Banks during the time of the Great Depression
In this depression era, several banks started to give way when agriculturalists failed to pay up their loans. During that period, no Federal Deposit Insurance was in place since bank insolvencies were a usual aspect of economic life. Concerned investors began to take back their savings. As a result, the money multiplier functioned the wrong way. Banks were under tremendous compulsion to wind up their assets (like withdrawing loans instead of generating fresh credit). Consequently, the money flow reduced and the economy squeezed (also known as the Great Contraction). This led to a substantial drop in collective investment. The diminished money supply additionally intensified price deflation, causing more stress on already grappling commercial enterprises. Short selling of real estate took place, making the situation even worse.
By January 1931, more than 800 banks ceased their operations. By October 1931, more than 2100 banks suspend their operations with the uppermost rate documented in the Federal Reserve District. Here 2 out of 5 banks had suspended their operations. By 1933, over 9000 banks shut down their doors crashing the banking sectors throughout the US.
What was the way out?
The obligation to the gold standard from the Government of the United States stopped it from participating in macroeconomic fiscal policy. There was a need to contain escalating interest rates for drawing overseas investors who acquired assets from other nations through gold. Nonetheless, the spiralling interest rates subdued inland commercial borrowing. The interest rates in America got a huge blow as a result of France’s choice to hike interest rates for drawing gold to treasuries.

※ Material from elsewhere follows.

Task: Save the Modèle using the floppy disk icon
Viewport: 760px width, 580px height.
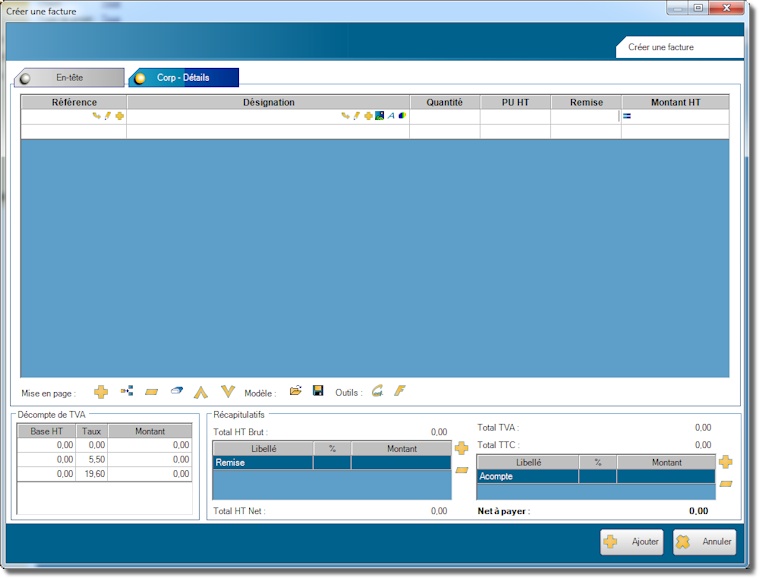Action: point(318,392)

In principle, America had two probable reactions to that: Let the exchange rate to modify, or raise their individual interest rates for preserving the gold standard.
During that period, the United States dollar was attached to the gold standard. Hence, the US citizens switched their dollars into francs for procuring further French assets. As a result, the demand for the American dollar sank, and the exchange rate went up. One of the exclusive options left for the United States for returning to economic stability was to raise interest rates.
So, the adverse impact of the Great Depression was far-reaching affecting every corner of US society for nine years.